(Extracted data entries)

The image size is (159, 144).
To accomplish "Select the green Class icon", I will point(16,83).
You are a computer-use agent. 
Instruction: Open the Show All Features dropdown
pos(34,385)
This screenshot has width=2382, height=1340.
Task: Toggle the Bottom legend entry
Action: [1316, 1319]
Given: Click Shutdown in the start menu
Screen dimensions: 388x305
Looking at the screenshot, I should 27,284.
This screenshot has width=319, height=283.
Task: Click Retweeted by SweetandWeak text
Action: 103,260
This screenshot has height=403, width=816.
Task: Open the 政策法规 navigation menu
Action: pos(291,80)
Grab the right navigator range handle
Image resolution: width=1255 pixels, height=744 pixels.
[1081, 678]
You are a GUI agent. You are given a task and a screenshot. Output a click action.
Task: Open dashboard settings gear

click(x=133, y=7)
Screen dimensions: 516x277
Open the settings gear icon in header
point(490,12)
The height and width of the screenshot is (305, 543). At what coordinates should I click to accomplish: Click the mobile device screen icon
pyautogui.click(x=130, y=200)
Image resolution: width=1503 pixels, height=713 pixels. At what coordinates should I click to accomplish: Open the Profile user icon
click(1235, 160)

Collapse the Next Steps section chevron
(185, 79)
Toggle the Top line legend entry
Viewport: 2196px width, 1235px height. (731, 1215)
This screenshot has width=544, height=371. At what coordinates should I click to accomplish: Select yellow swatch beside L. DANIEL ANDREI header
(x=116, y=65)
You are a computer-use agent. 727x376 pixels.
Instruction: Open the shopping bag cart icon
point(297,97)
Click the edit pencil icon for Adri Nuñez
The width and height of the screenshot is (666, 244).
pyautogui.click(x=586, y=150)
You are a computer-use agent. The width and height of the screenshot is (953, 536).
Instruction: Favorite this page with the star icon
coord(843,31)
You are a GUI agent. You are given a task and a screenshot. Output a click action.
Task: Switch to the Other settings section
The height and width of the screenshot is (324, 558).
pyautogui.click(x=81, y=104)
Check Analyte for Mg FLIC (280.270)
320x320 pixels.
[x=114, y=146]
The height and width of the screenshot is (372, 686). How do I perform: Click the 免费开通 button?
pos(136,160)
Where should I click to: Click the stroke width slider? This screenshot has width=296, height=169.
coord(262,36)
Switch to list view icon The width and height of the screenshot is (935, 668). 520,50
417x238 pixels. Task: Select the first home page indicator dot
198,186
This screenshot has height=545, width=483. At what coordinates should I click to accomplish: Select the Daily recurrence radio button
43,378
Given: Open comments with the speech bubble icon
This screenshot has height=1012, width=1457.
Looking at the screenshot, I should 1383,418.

» **Exercise**: Update the lines above by changing every instance of "computer-use agent" to "desktop automation agent", leaving all other text intact.

» **Written solution**:
The image size is (159, 144).
To accomplish "Select the green Class icon", I will point(16,83).
You are a desktop automation agent. 
Instruction: Open the Show All Features dropdown
pos(34,385)
This screenshot has width=2382, height=1340.
Task: Toggle the Bottom legend entry
Action: [1316, 1319]
Given: Click Shutdown in the start menu
Screen dimensions: 388x305
Looking at the screenshot, I should 27,284.
This screenshot has width=319, height=283.
Task: Click Retweeted by SweetandWeak text
Action: 103,260
This screenshot has height=403, width=816.
Task: Open the 政策法规 navigation menu
Action: pos(291,80)
Grab the right navigator range handle
Image resolution: width=1255 pixels, height=744 pixels.
[1081, 678]
You are a GUI agent. You are given a task and a screenshot. Output a click action.
Task: Open dashboard settings gear

click(x=133, y=7)
Screen dimensions: 516x277
Open the settings gear icon in header
point(490,12)
The height and width of the screenshot is (305, 543). At what coordinates should I click to accomplish: Click the mobile device screen icon
pyautogui.click(x=130, y=200)
Image resolution: width=1503 pixels, height=713 pixels. At what coordinates should I click to accomplish: Open the Profile user icon
click(1235, 160)

Collapse the Next Steps section chevron
(185, 79)
Toggle the Top line legend entry
Viewport: 2196px width, 1235px height. (731, 1215)
This screenshot has width=544, height=371. At what coordinates should I click to accomplish: Select yellow swatch beside L. DANIEL ANDREI header
(x=116, y=65)
You are a desktop automation agent. 727x376 pixels.
Instruction: Open the shopping bag cart icon
point(297,97)
Click the edit pencil icon for Adri Nuñez
The width and height of the screenshot is (666, 244).
pyautogui.click(x=586, y=150)
You are a desktop automation agent. The width and height of the screenshot is (953, 536).
Instruction: Favorite this page with the star icon
coord(843,31)
You are a GUI agent. You are given a task and a screenshot. Output a click action.
Task: Switch to the Other settings section
The height and width of the screenshot is (324, 558).
pyautogui.click(x=81, y=104)
Check Analyte for Mg FLIC (280.270)
320x320 pixels.
[x=114, y=146]
The height and width of the screenshot is (372, 686). How do I perform: Click the 免费开通 button?
pos(136,160)
Where should I click to: Click the stroke width slider? This screenshot has width=296, height=169.
coord(262,36)
Switch to list view icon The width and height of the screenshot is (935, 668). 520,50
417x238 pixels. Task: Select the first home page indicator dot
198,186
This screenshot has height=545, width=483. At what coordinates should I click to accomplish: Select the Daily recurrence radio button
43,378
Given: Open comments with the speech bubble icon
This screenshot has height=1012, width=1457.
Looking at the screenshot, I should 1383,418.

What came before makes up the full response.